About a week ago, the Wall Street Journal published a piece in their Book review section critiquing the darkness of young adult novels. Author Meghan Cox Gurdon asserts in the article that contemporary teen fiction is “darker than when you were a child, dear.” The horrors of “kidnapping and pederasty and incest and brutal beatings” are all we can find in books targeted at a 12-18 audience, it seems, and Gurdon isn’t okay with this. She argues, in fact, that reading about such terrible things can’t help but have a negative impact on the spirit of the developing adolescent. She goes on to express concern that “books focusing on pathologies help normalize them, and, in the case of self-harm, may even spread their their plausibility and likelihood to young people who never would have imagined such extreme measures.”
So. Books in which characters practice self-harming behaviours are the gateway to real teens engaging in such behaviour? Books about kids who self-medicate with alcohol and drugs increase the likelihood of actual young people doing so? And those who are beaten, raped, and engage in sex work in books – are these characters putting real young people at risk for same?
National Book Award winner Sherman Alexie says no. In his response to Gurdon’s critique (that incidentally included his book The Absolutely True Diary of a Part-Time Indian), Alexie insists that the stories of real-life young people are often far more “depraved” than what Gurdon protests. “Does Ms. Gurdon honestly believe that a sexually explicit YA novel might somehow traumatize a teen mother?” he asks. “Does she believe that a YA novel about murder and rape will somehow shock a teenager whose life has been damaged by murder and rape? Does she believe a dystopian novel will frighten a kid who already lives in hell?” He finds Gurdon’s piece entirely condescending to the young people about whom she’s writing – and she’s not writing about the kids who regularly write to him. Alexie maintains that Gurdon’s perceived vulnerable youth are not the poor kids, the Native kids, the Black or Latino kids. They’re certainly not the gay kids, or any of the kids who’ve been sexually abused or horrifically bullied.

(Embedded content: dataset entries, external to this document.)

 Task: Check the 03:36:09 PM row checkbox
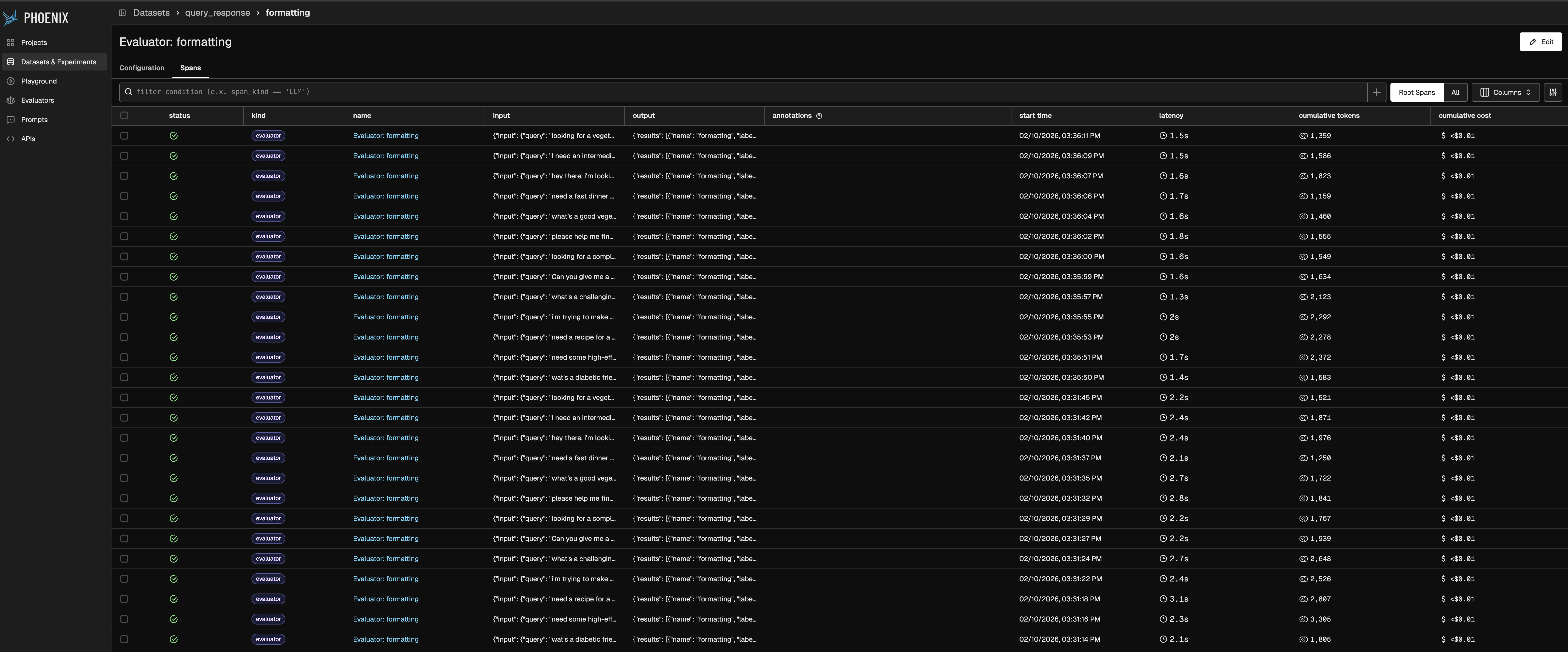(124, 156)
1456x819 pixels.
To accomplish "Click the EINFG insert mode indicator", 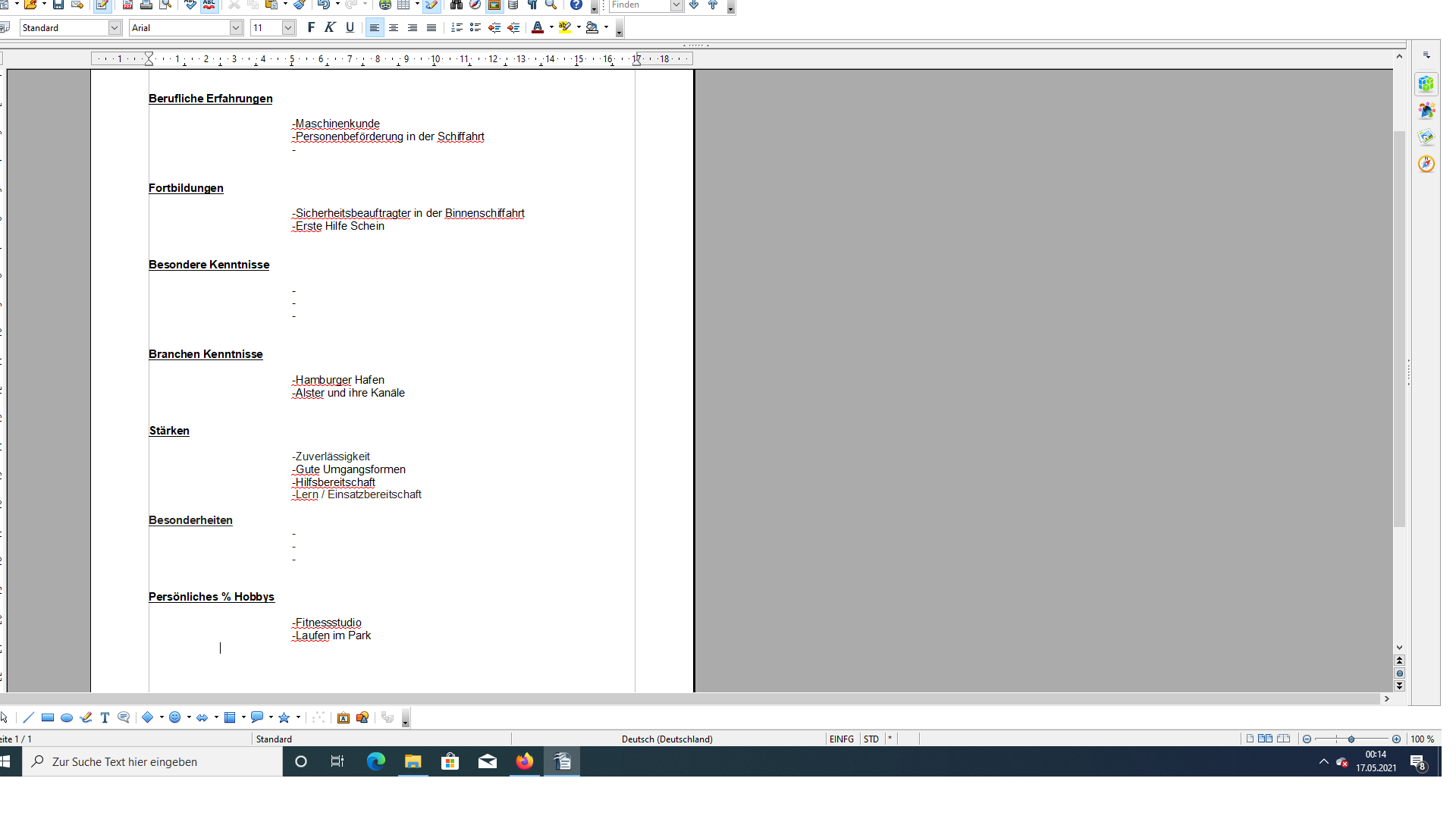I will 841,739.
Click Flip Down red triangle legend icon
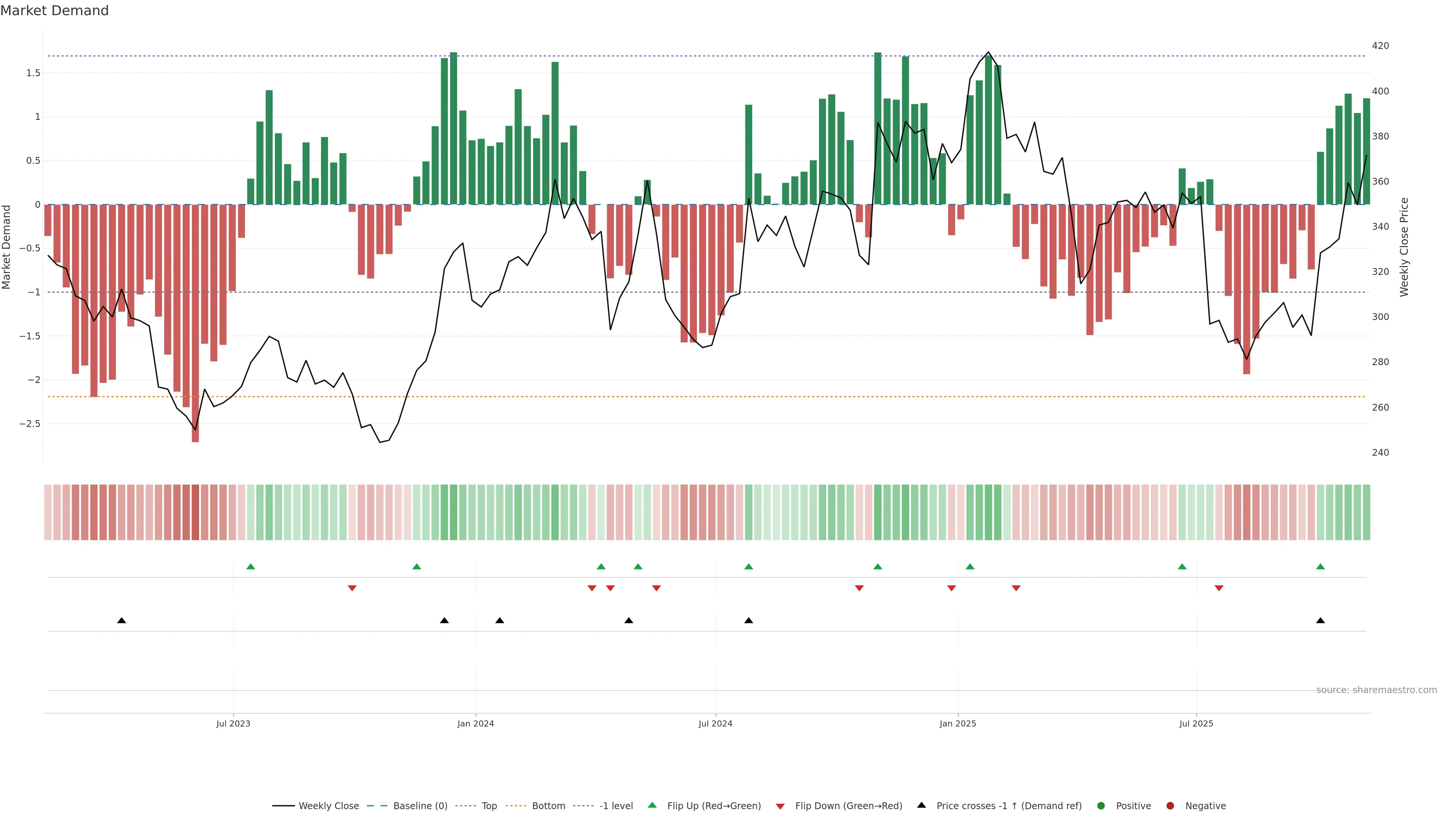The height and width of the screenshot is (819, 1456). point(780,806)

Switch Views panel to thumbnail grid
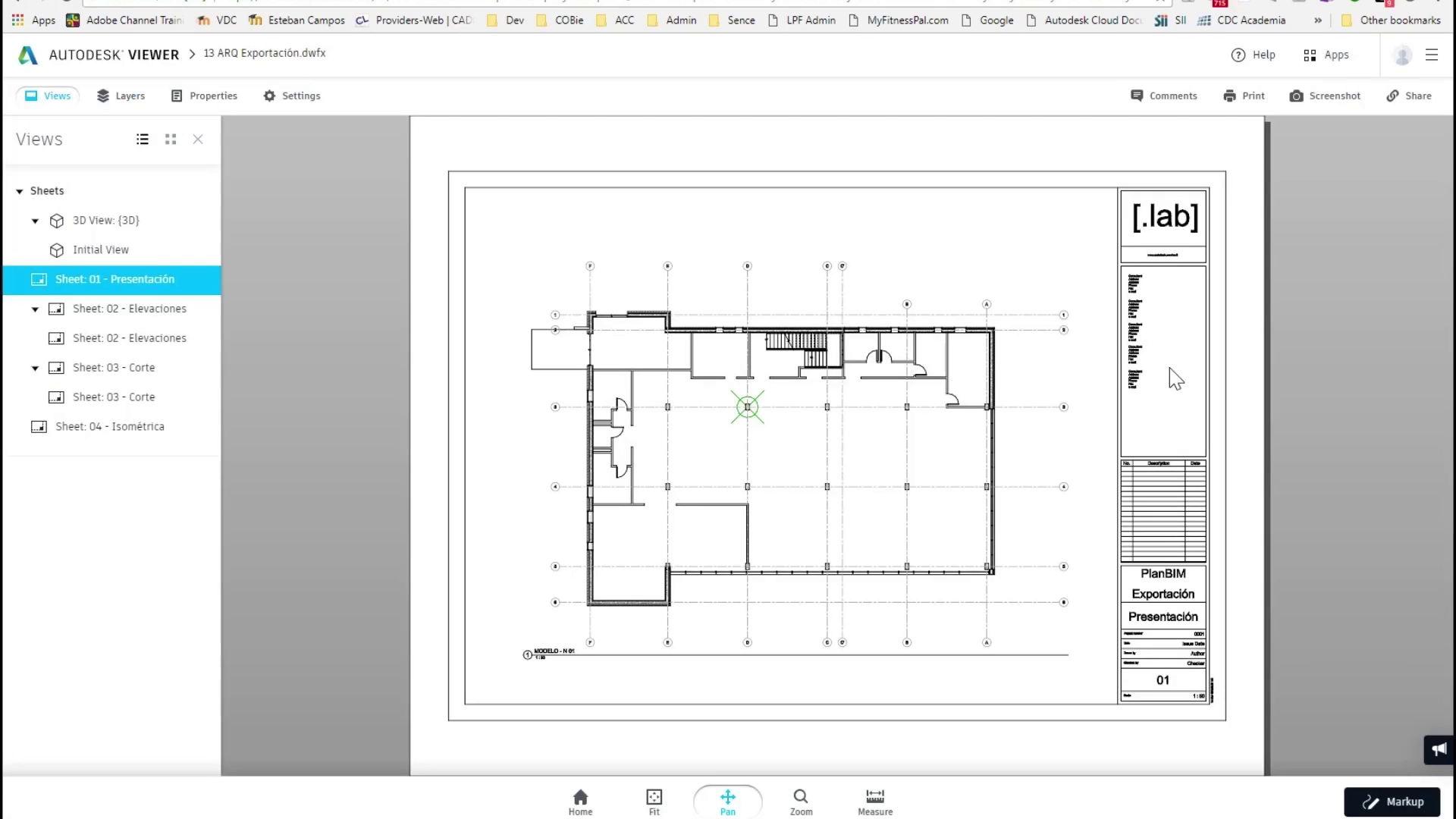pyautogui.click(x=171, y=140)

I didn’t read a lot of young adult fiction until I was closer to adulthood. Between the ages of 9 and 15, my interests exceeded what I could find in the average book targeted at my age. I, like Alexie, read all of Stephen King’s works. I read books with explicit sex scenes, and dark, complicated plot lines. I was reading Judith Krantz and Jackie Collins by age 9, and V.C. Andrews (and her never-ending books about child abuse and sibling incest) by 12. The more horrible the books I read were, the calmer I felt in my own head. The supernatural horror, the abuse and violence — reading it helped me retain perspective. I may have felt completely crazy, but I wasn’t trapped in a car with a rabid dog trying to eat me, or locked in an attic with my siblings being fed arsenic. And sometimes, I did find glimpses of my own reality between the lines of these stories – the isolation, the anxiety, the fears. I found other kids with family members struggling with alcohol, and knew I wasn’t alone. I occasionally found younger lesbian characters where I least expected.
I had to hunt for the representations that spoke to me, though. In the late 80s, the teen books (few as they were) were mixed in with all the other adult literature. I occasionally surprised myself with amazing finds like M.E. Kerr or Norma Klein books, but for the most part, I hunted and pecked my way through, hoping to make connections with characters whose stuff I shared.
Gurdon’s concern is that fiction targeted at adolescents is upsetting to their parents. My response to this concern as both a parent and a voracious adult reader of young adult fiction is that it’s short-sighted to think that one’s child hasn’t already experienced some of what they’re reading, or that they don’t have friends who are living in worlds much like those in the contentious books. To paint an entire genre of literature as inappropriate is to erase the potential for family dialogue about difficult but necessary topics where it’s possible, and erases hope and shared identity for those young people whose relationships with their parents are not safe.